Differences Between the Mechanism of Action of MDMA, MBDB, and the Classic Hallucinogens. Identification of a New Therapeutic Class: Entactogens

The investigators used a structure–activity series approach: closely related molecules (MDA, MDMA, MBDB and various stereoisomers) were synthesised or obtained and compared across biochemical and behavioural assays to infer mechanism. Collaboration with other chemists (including Peyton Jacob and Alexander Shulgin) supported synthesis and preliminary human observations for MBDB. Biochemical pharmacology relied primarily on rat brain synaptosomes. Synaptosomes—isolated nerve terminal preparations that retain many presynaptic functions—were incubated with tritium-labelled neurotransmitters (serotonin, dopamine, norepinephrine) to measure both drug-induced transmitter release and inhibition of uptake. Release assays recorded rapid transmitter efflux after drug addition, while uptake-inhibition experiments determined the concentration required to reduce uptake to half (IC50) as a relative potency measure. The authors report comparing isomers and multiple compounds, and summarise results in tables referenced in the text; the extracted text does not provide the numeric IC50 values. Behavioural pharmacology employed drug discrimination in rats, a standard model in which animals are trained to distinguish an injected training drug (here LSD tartrate) from saline. Substitution tests then determine whether test compounds produce an LSD-like stimulus. The team also used published animal work from other laboratories (for example discrimination trained with DOM) to triangulate results. Human data cited in the article comprise descriptive clinical reports and a preliminary clinical study of MBDB; the extraction does not clearly report sample sizes or detailed clinical protocols. Statistical methods and sample sizes for the biochemical and behavioural experiments are not clearly described in the extracted text.

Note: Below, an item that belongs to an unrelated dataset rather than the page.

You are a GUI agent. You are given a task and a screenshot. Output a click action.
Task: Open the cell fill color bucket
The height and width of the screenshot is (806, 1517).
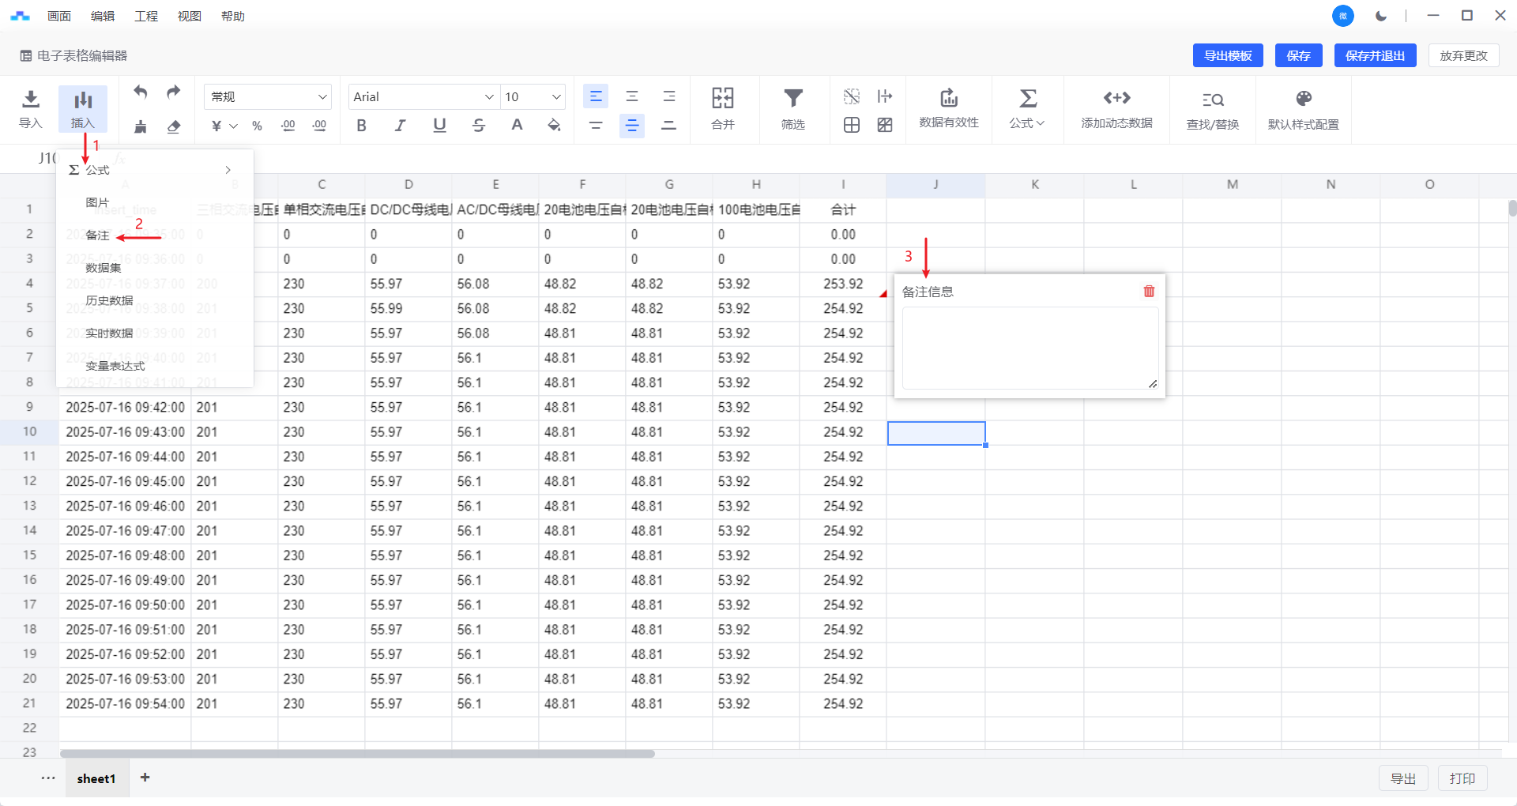point(554,125)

Across biochemical assays, a consistent pattern emerged distinguishing entactogen-type compounds from classical hallucinogens and from potent stimulants. In synaptosomal release assays, MDA and MDMA were shown to provoke release of serotonin from rat brain terminals; for MDA both optical isomers released serotonin equally well, whereas for MDMA the S-(+) isomer was roughly equipotent to MDA and the R-(-) isomer was less potent. In uptake-inhibition experiments, MDA, MDMA and MBDB were all potent inhibitors of serotonin reuptake, with the S-(+) isomers typically more active. Findings for dopamine and norepinephrine diverged between compounds. Amphetamine was a very potent inhibitor of dopamine reuptake, and in the authors' assays both amphetamine and MDA/MDMA altered dopamine utilisation. However, MBDB showed virtually no effect on dopamine-utilising neurons, and in preliminary human reports MBDB produced less euphoria than MDMA. For norepinephrine reuptake, MDA, MDMA and MBDB showed inhibitory activity, again with S-(+) isomers generally more potent; amphetamine remained quantitatively stronger on catecholamine measures than the entactogens. By contrast, the hallucinogenic substituted amphetamine DaM (and DOM in other cited work) had negligible activity on reuptake for dopamine, norepinephrine or serotonin in these assays. Behavioural drug-discrimination studies supported the biochemical separation: in rats trained to discriminate LSD from saline, only MDA produced an LSD-like stimulus generalisation; MDMA and MBDB did not substitute for LSD, consistent with human reports that they do not produce classic hallucinatory effects. The collected data thus show that MDMA and MBDB combine potent serotonergic release and reuptake inhibition with limited dopaminergic action (especially for MBDB), a profile distinct from both classic hallucinogens and prototypical stimulants. The extracted text references tables that present quantitative IC50s and release rates, but those specific numerical values are not included in the provided extract.

Ande Rson and colleagues conclude that MDMA and particularly MBDB do not conform to the pharmacological classification of hallucinogens or simply to stimulant drugs. On the basis of structure–activity relationships, biochemical pharmacology (serotonin release and potent serotonin reuptake inhibition), stereoselectivity of isomers, and behavioural data in rats, the authors argue these compounds constitute a distinct pharmacological category. They propose the term entactogens (from Latin and Greek roots meaning to "produce a touching within") to designate drugs whose principal clinical and subjective effects are affect enhancement, empathy and facilitation of psychotherapeutic access to painful emotional material. The authors justify the new class on three grounds: clinicians who have used MDMA report a distinct adjunctive therapeutic utility, animal and human subjective effects do not resemble those of classical hallucinogens, and MDMA/MBDB violate established structure–activity rules for hallucinogenic substituted amphetamines. Uncertainties acknowledged in the text include that some animal data suggest amphetamine-like properties for certain isomers and that the precise role of norepinephrine requires further study. Nevertheless, the evidence presented leads the investigators to propose MBDB as a prototype entactogen and to recommend recognising entactogens as a separate pharmacological category.